I retested a 3.6->3.7 upgrade with openshift-ansible 3.7.42 on RHEL7, but it failed for a different reason: TASK [Upgrade master packages] ************************************************* Monday 23 April 2018 16:32:29 +0000 (0:00:05.043) 0:03:23.697 ********** An exception occurred during task execution. To see the full traceback, use -vvv. The error was: TemplateRuntimeError: no test named 'equalto' fatal: [mbarnestest-master-84785]: FAILED! => {"msg": "Unexpected failure during module execution.", "stdout": ""} The "equalto" filter was added in Jinja 2.8 [1], but the latest available package on RHEL7 is python-jinja2-2.7.2-2.el7. Because of that failure, I can't confirm this particular bug is fixed yet. [1] http://jinja.pocoo.org/docs/2.10/changelog/#version-2-8
Looks like the equalto issue might be fixed in 3.7.43. Will retry.

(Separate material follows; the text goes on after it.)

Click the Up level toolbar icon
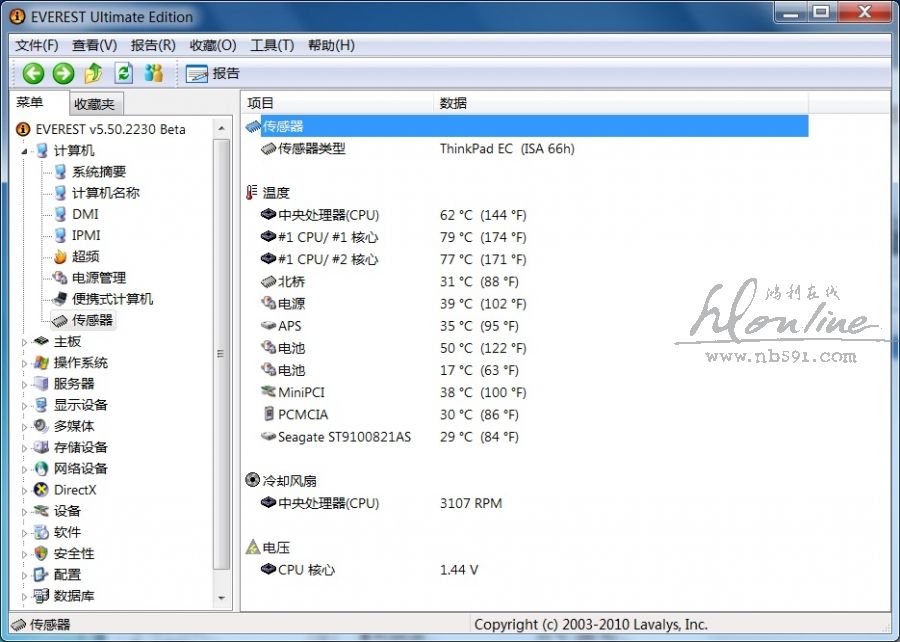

Okay, finally got a successful upgrade with openshift-ansible 3.7.44 after adding a 3rd "infra" node for the 3rd ES pod to run on. Apparently before I was getting away with running 3 ES pods on only 2 nodes, but I guess the extra container per pod pushed the memory requirement beyond what 2 nodes could handle? In any case, sorry for the tangent. Looks like this is fixed.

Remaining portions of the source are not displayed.